- **AIM OF THE TASK**: Which lines run from the one containing "You are a computer-use agent. The height" to the end of the entries below? Retype exactly those, both ends included.

** Opening SUPPLIED MATERIAL block **

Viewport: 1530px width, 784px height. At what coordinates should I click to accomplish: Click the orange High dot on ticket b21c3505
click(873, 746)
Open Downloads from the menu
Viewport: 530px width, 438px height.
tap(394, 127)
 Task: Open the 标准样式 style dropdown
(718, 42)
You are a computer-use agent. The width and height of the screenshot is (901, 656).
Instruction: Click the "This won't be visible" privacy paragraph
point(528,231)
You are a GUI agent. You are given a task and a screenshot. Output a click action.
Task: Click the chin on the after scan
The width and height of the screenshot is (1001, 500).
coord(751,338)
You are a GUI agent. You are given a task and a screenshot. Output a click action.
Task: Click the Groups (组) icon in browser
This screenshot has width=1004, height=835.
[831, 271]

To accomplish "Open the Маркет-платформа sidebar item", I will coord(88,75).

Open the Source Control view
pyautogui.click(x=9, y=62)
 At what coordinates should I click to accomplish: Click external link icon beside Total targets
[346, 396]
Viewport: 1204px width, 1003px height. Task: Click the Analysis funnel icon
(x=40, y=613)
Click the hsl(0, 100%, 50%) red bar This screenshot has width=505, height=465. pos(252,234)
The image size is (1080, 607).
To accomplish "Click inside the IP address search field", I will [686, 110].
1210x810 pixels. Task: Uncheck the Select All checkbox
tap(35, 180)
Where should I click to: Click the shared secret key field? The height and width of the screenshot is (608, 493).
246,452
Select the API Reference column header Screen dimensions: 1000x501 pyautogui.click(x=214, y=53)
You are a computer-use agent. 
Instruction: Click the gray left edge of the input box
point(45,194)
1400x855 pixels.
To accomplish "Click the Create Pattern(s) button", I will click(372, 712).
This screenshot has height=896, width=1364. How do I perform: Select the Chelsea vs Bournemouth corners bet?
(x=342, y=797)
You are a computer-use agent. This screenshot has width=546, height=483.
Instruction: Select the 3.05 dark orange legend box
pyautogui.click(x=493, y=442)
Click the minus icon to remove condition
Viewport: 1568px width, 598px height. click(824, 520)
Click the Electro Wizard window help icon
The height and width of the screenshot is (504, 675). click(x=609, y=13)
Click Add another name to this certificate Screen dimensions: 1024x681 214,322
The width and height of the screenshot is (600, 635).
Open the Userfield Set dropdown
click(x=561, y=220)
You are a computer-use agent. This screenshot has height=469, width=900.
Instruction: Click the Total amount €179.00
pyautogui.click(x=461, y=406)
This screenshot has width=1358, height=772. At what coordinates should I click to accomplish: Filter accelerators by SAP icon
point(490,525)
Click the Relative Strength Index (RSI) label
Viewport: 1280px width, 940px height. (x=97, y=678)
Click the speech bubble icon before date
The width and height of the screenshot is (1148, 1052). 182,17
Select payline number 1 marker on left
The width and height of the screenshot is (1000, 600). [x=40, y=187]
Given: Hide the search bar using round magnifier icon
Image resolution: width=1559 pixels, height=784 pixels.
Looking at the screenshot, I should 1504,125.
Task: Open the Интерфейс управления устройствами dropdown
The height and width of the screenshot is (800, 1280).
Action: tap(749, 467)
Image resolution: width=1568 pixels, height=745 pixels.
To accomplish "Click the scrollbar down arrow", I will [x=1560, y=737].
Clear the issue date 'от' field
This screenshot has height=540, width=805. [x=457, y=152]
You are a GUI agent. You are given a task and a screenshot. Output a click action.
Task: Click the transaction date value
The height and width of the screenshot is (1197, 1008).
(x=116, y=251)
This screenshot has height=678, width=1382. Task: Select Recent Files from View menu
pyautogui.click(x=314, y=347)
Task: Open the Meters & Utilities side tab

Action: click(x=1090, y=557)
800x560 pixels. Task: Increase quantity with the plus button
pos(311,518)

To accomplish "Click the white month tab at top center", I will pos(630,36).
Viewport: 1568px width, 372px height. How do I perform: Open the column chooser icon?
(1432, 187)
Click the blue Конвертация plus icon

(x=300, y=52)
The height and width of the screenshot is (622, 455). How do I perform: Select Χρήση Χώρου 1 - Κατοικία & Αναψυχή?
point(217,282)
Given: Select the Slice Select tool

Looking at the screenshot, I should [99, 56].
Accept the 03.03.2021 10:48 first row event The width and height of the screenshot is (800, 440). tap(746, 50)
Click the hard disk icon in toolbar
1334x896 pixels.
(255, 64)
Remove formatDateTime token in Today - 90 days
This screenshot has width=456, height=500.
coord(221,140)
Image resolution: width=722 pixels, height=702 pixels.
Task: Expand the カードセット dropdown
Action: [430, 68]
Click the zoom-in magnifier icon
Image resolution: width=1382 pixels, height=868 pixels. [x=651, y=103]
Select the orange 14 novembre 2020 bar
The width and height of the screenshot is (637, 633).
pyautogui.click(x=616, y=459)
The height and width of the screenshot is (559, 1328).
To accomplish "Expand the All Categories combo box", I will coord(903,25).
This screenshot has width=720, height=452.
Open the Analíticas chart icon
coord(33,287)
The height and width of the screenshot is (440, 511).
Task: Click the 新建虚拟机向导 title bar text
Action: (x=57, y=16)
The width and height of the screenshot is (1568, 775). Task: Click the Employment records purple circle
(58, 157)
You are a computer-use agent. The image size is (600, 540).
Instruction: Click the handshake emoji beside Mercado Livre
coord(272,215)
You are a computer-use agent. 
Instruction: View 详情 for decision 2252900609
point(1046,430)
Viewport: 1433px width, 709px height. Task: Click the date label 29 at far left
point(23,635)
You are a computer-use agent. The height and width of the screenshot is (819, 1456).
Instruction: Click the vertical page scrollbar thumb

** Closing SUPPLIED MATERIAL block **

- **SOLUTION FOR THIS TASK**:
You are a computer-use agent. The height and width of the screenshot is (819, 1456).
Instruction: Click the vertical page scrollbar thumb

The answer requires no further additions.